(Linhas de um conjunto de dados)
--------
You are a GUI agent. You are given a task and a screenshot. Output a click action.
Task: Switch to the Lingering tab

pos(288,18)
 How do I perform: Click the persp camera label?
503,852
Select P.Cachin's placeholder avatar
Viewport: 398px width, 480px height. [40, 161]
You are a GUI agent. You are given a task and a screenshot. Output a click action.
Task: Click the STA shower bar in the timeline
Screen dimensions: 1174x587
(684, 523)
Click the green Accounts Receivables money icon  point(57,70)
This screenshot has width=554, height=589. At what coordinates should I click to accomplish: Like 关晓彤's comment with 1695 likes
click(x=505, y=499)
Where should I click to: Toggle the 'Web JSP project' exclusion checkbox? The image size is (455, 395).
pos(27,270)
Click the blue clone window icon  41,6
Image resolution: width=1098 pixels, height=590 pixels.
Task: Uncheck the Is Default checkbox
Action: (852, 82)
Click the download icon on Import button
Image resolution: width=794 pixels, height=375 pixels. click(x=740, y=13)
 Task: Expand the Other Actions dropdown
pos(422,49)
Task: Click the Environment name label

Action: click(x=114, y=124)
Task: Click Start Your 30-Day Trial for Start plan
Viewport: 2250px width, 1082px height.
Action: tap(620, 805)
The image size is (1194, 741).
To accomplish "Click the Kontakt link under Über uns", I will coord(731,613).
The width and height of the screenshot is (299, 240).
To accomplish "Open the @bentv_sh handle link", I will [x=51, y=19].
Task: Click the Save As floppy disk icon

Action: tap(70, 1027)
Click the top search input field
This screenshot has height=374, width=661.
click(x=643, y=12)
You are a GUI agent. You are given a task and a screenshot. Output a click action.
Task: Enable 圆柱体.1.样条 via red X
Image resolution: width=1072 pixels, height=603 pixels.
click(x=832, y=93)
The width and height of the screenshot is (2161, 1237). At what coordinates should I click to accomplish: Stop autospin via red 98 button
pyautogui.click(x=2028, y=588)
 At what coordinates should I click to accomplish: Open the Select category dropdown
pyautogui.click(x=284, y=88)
--------
SOLICITAÇÃO —
Reproduza o trecho que vai da linha que contém "Select P.Cachin's placeholder avatar" até a linha que contém "Click the green", ambas incluídas, substituindo "timeline" por "schedule" e mantendo todo o restante inalterado.

RESPOSTA ESPERADA —
Select P.Cachin's placeholder avatar
Viewport: 398px width, 480px height. [40, 161]
You are a GUI agent. You are given a task and a screenshot. Output a click action.
Task: Click the STA shower bar in the schedule
Screen dimensions: 1174x587
(684, 523)
Click the green Accounts Receivables money icon  point(57,70)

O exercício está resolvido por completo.